The interpretation of Christian warring not as continual but as seasonal helps us also make sense of two other Pauline passages that describe the Christian life in very noncombat-like terms. 1 Thessalonians 4 contains an admonition from Paul about what Christian living should look like. Note especially the verses towards the end:

Finally, then, brothers,we ask and urge you in the Lord Jesus, that as you received from us how you ought to walk and to please God, just as you are doing, that you do so more and more. 2 For you know what instructions we gave you through the Lord Jesus. 3 For this is the will of God, your sanctification:that you abstain from sexual immorality; 4 that each one of you know how to control his own bodyin holiness and honor, 5 not in the passion of lust like the Gentiles who do not know God; 6 that no one transgress and wrong his brother in this matter, because the Lord is an avenger in all these things, as we told you beforehand and solemnly warned you. 7 For God has not called us for impurity, but in holiness. 8 Therefore whoever disregards this, disregards not man but God, who gives his Holy Spirit to you.

9 Now concerning brotherly love you have no need for anyone to write to you, for you yourselves have been taught by God to love one another, 10 for that indeed is what you are doing to all the brothers throughout Macedonia. But we urge you, brothers, to do this more and more, 11 and to aspire to live quietly, and to mind your own affairs, and to work with your hands, as we instructed you, 12 so that you may walk properly before outsiders and be dependent on no one.

Paul’s exhortation to these believers is to live a life of quiet purity and love and generosity. Now Paul could have commanded these believers to understand that since all of life is war, they should radically restructure their lives and move into the citites on mission. But Paul says no such thing. In fact, his commands are closer to the opposite: The church should live quietly and work with their hands and walk properly before outsiders. It sounds as if Paul thinks the truly radical spirituality to which the church is called is not a matter of movement but a matter of faithfulness.

The second point Piper makes is important to think about as well. Note what he says about those who who don’t adopt a war-time lifestyle: They’d be the ones to “move to Idaho, plant potatoes, and be irrelevant.” Now I find this pretty revealing given recent trends involving Reformed evangelicals and urban ministry. Is Piper saying that rural lives are wasted lives when the warfare of the kingdom is happening in the big citites?

I think this is what Dr. Anthony Bradley is talking about when he calls the “radical” meme the “new legalism.” If you adopt a certain vision of the Christian life that reduces spirituality to evangelism or ministry to missions, you’re obliged to furnish a “who’s obeying and who’s not” metric. The question is: Who is radical and who isn’t, or alternatively, how radical is radical enough? As I said in my previous post, my years as a pastor’s kid gave me intimate access to the emotions of ministry. I can testify that the business of measuring just how “kingdom-minded” a certain church function or ministry appartaus is is a torturous exercise that often creates acidic divisions.  I don’t think John Piper believes that ministers in rural areas are necessarily wasting their lives or their ministries. But it’s hard to escape the theological and existential tension that forms when one adopts a “war-time living” worldview.
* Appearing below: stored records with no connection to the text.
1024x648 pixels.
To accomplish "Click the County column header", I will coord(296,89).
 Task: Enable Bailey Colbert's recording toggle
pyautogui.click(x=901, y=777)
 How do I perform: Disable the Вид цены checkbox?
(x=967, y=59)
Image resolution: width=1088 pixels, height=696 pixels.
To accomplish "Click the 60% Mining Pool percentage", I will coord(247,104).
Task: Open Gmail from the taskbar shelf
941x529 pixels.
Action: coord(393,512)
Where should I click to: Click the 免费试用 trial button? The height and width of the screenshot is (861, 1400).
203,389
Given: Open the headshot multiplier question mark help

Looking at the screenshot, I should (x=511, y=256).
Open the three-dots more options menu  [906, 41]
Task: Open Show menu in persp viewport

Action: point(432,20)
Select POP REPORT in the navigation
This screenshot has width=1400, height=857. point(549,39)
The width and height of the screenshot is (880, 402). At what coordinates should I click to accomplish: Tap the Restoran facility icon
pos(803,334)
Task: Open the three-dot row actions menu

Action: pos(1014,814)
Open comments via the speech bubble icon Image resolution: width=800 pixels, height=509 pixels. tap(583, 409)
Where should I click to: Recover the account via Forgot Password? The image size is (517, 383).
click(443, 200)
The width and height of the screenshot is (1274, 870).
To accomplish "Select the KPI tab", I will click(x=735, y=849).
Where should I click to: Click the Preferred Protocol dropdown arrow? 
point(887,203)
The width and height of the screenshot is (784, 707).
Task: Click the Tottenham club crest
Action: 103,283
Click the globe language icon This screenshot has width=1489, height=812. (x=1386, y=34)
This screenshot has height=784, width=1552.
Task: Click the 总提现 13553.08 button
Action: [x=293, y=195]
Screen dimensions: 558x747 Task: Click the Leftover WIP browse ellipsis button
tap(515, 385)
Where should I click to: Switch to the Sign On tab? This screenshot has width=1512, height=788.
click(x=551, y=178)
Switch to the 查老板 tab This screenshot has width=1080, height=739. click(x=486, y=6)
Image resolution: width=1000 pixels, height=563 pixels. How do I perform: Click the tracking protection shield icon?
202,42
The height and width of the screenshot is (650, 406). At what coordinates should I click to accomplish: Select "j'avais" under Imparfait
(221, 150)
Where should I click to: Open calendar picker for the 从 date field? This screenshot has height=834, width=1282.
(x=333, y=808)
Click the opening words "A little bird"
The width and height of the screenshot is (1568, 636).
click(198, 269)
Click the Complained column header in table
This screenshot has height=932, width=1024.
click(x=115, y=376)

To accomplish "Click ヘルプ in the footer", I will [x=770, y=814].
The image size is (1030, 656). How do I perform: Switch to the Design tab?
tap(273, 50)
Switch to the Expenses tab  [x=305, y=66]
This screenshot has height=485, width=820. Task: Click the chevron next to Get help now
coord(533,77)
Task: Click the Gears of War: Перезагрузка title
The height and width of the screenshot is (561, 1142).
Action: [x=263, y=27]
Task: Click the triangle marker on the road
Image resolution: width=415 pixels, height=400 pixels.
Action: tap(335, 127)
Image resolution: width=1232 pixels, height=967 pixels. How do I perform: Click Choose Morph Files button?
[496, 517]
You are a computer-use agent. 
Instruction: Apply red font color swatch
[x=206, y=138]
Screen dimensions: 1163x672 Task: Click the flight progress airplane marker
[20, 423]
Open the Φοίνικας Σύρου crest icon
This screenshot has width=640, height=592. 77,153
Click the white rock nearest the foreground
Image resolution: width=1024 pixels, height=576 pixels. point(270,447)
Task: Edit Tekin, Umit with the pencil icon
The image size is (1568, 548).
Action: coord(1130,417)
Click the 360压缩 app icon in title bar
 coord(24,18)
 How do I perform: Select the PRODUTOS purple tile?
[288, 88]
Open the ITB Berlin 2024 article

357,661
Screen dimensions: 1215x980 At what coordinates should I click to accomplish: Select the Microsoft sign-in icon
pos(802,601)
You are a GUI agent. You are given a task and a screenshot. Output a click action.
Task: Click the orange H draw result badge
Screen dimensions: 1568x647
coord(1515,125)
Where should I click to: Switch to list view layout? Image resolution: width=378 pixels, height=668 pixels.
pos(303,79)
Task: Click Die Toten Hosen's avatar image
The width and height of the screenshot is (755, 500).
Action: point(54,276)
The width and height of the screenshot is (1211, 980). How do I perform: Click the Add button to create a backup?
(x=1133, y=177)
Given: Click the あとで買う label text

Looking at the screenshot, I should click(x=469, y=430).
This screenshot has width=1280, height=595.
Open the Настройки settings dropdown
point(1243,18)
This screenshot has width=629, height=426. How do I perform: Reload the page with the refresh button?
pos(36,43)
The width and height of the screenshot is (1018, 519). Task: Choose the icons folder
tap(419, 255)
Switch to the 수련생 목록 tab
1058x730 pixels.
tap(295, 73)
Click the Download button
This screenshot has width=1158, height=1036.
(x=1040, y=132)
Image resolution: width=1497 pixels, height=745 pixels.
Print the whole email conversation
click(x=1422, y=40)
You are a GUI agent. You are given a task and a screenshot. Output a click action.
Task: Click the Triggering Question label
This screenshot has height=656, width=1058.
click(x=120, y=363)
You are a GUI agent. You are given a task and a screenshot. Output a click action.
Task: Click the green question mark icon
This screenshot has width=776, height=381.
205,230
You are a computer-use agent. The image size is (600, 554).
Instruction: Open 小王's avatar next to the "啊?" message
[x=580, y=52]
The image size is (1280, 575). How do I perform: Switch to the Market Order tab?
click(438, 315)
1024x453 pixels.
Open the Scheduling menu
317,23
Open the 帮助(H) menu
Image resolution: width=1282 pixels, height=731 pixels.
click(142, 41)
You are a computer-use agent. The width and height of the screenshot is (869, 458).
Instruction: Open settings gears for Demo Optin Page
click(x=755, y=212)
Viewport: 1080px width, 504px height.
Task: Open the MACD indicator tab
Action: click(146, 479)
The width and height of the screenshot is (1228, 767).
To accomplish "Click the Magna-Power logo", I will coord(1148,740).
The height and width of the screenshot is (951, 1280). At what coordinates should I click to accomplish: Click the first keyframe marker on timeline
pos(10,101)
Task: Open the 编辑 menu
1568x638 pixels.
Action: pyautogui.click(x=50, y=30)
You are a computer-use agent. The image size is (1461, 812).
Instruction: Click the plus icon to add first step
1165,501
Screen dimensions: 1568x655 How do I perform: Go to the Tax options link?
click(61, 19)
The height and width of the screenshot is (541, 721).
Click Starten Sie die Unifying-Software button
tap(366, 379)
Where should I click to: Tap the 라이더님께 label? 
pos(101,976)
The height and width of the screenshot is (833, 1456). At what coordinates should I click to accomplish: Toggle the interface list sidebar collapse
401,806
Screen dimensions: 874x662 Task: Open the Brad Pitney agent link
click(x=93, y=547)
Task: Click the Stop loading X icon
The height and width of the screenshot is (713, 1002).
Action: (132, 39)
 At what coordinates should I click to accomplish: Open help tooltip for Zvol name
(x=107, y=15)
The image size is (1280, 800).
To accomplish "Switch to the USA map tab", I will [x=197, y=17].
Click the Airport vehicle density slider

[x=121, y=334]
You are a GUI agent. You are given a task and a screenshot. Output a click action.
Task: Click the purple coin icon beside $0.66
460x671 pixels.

In sum, I have serious doubts about whether the “war-time lifestyle” meme is biblically accurate or pastorally helpful. I think there are better ways to understand the relationship between the Christian and the world. I hope Michael Horton can say something on this issue. Again, these are not criticisms of Piper himself or even his essential theology. But I feel like Christians are feeling an unbiblical and unnecessary burden of proof on their lives to demonstrate how “sold out” they are for Christ. My hope is that a re-statement of Christian spirituality in this area can help lift that burden.